*** GIVEN DATA

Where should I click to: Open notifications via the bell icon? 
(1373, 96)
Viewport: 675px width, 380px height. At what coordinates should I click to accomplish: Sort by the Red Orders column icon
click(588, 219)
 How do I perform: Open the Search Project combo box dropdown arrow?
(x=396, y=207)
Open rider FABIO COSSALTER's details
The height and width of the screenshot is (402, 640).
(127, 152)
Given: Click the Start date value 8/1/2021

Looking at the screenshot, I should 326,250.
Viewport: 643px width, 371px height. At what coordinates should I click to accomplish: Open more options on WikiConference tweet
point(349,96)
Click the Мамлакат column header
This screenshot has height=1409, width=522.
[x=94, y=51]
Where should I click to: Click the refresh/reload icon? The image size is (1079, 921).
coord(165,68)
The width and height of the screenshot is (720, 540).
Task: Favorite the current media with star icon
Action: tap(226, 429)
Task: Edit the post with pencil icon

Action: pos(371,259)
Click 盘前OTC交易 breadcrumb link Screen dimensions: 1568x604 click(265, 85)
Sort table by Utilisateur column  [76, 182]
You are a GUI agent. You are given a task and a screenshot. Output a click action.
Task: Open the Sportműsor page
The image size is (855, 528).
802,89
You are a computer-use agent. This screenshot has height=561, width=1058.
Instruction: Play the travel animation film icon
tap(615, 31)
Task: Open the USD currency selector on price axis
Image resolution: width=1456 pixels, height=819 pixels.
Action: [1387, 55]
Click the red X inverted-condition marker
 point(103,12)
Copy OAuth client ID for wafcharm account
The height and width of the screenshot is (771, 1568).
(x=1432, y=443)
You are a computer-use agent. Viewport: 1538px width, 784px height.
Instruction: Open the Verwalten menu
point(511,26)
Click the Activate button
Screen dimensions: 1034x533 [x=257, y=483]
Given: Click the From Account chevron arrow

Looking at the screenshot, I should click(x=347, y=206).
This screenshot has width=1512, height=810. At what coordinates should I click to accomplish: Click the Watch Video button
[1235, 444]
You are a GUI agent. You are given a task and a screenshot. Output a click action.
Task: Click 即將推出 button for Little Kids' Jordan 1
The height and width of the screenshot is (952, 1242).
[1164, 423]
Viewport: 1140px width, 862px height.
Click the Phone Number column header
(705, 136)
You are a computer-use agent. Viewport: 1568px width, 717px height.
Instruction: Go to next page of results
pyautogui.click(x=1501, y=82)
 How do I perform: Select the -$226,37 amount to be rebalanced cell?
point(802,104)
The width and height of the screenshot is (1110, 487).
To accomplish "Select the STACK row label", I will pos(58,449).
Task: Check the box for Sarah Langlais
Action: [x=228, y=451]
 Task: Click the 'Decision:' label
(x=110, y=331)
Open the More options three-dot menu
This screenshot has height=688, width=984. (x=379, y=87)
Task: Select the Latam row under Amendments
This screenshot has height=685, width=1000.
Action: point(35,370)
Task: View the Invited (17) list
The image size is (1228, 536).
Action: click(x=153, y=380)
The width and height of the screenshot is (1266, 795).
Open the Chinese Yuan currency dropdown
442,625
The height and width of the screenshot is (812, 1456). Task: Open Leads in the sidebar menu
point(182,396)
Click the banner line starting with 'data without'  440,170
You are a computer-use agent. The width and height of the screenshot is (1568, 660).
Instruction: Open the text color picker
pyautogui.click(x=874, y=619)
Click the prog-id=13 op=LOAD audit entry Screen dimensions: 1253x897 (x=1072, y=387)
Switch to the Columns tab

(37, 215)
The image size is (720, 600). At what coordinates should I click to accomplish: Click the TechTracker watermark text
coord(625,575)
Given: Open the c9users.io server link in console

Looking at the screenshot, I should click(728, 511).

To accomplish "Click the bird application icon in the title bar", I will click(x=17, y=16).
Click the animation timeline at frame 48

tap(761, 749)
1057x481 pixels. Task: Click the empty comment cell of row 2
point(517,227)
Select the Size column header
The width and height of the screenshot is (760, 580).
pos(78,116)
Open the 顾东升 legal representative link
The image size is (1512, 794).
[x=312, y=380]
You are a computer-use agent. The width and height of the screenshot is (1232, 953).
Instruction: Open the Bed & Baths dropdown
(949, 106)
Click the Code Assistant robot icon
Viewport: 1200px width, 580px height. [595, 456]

******

(STATED TASK) In the part of the listing that opens with the line containing "Viewport: 1140px width, 862px height." and closes with the line containing "Action: point(35,370)", swap "Phone Number" for "Email Address" and write out those lines again with nothing else altered.

(FINISHED EXERCISE)
Viewport: 1140px width, 862px height.
Click the Email Address column header
(705, 136)
You are a computer-use agent. Viewport: 1568px width, 717px height.
Instruction: Go to next page of results
pyautogui.click(x=1501, y=82)
 How do I perform: Select the -$226,37 amount to be rebalanced cell?
point(802,104)
The width and height of the screenshot is (1110, 487).
To accomplish "Select the STACK row label", I will pos(58,449).
Task: Check the box for Sarah Langlais
Action: [x=228, y=451]
 Task: Click the 'Decision:' label
(x=110, y=331)
Open the More options three-dot menu
This screenshot has height=688, width=984. (x=379, y=87)
Task: Select the Latam row under Amendments
This screenshot has height=685, width=1000.
Action: point(35,370)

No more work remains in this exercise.